Funerali di Giulia Cecchettin: una bara bianca, coperta di rose bianche

AgenPress. Il feretro di Giulia Cecchettin, una bara bianca, coperta di rose bianche, che è stata accolta dall’applauso di migliaia di persone.

Sono state deposte all’interno della basilica di Santa Giustina a Padova, dove verranno celebrati i  funerali di Giulia Cecchettin, le corone funebri del Presidente della Repubblica, della presidente del Consiglio e dei presidenti di Camera  e Senato.

E’ stata Giulia Zecchin, 22 anni, migliore amica di Giulia Cecchettin, a leggere la prima lettura durante il funerale per la giovane uccisa dall’ex fidanzato Filippo Turetta.

Omelia del vescovo di Padova, Claudio Cipolla:

Donaci, Signore, anche la pace del cuore, del mio cuore e del cuore di tutti i presenti, chiediamo la pace del cuore anche per Filippo e la sua famiglia. Il nostro cuore cerca tenerezza, comprensione, affetto, amore. La pace del cuore è pace con se stessi, con il proprio corpo, con la propria psiche, con i propri sentimenti soprattutto quelli che riguardano il senso delle azioni che compiamo e il senso della vita. Il nostro cuore è il luogo dove il Vangelo e la Pasqua di Gesù di Nazareth bussano con delicatezza pronti a dispiegare la loro forza umanizzante“.

I nostri, anche se umani e responsabili, sono sempre tentativi di amore, e noi siamo sempre in cammino e sempre in ricerca della strada migliore. Forse voi giovani potete osare di più rispetto al passato: avete a disposizione le università e gli studi, avete possibilità di incontri e confronti a livello internazionale, avete più opportunità e benessere rispetto a 50 anni fa. Nella libertà potete amare meglio e di più: questa è la vostra vocazione e questa puo’ e deve diventare la vostra felicità“.

Il sorriso di Giulia manchera’ al papa’ Gino, alla sorella Elena e al fratello Davide e a tutta la sua famiglia; manchera’ agli amici ma anche a tutti noi perche’ il suo viso ci e’ divenuto caro.
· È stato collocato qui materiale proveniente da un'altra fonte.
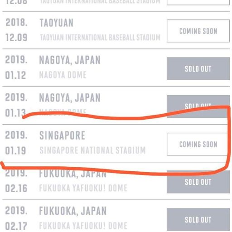Click Coming Soon button for Taoyuan 12.09

(198, 31)
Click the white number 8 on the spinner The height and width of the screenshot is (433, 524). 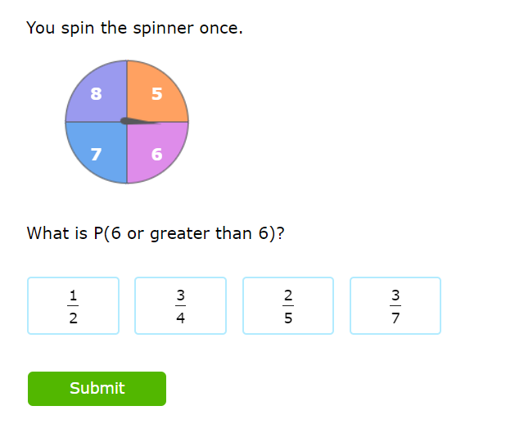tap(96, 93)
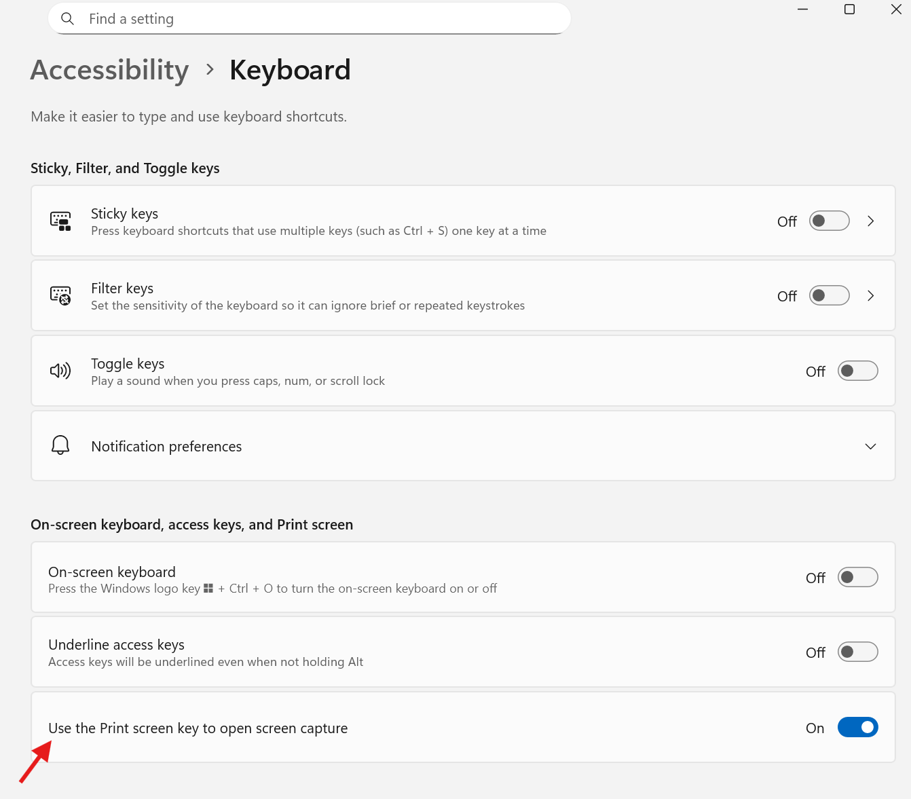The height and width of the screenshot is (799, 911).
Task: Disable Print screen key screen capture
Action: click(x=857, y=727)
Custodiamo pero’ la sua voglia di vivere, le sue progettualita’, le sue passioni. Le accogliamo in noi come quel germoglio di cui parla il profeta. Perche’ desideriamo insieme attendere la fioritura del mondo nel quale finalmente anche i nostri occhi saranno beati“.

‘La conclusione di questa  storia lascia in noi amarezza, tristezza, a tratti anche rabbia ma quanto abbiamo vissuto ha reso evidente anche il desiderio di  trasformare il dolore in impegno per l’edificazione di una società e  un mondo migliori, che abbiano al centro il rispetto della persona  (donna o uomo che sia) e la salvaguardia dei diritti fondamentali di  ciascuno, specie quello alla libera e responsabile definizione del  proprio progetto di vita”.

Questo impegno è indispensabile – prosegue – non solo per garantire  qualità di vita al singolo individuo ma anche per realizzare quei  contesti sociali e quelle reti in cui le persone siano valorizzate in  quanto soggetti in grado di dare un contributo originale e creativo’‘.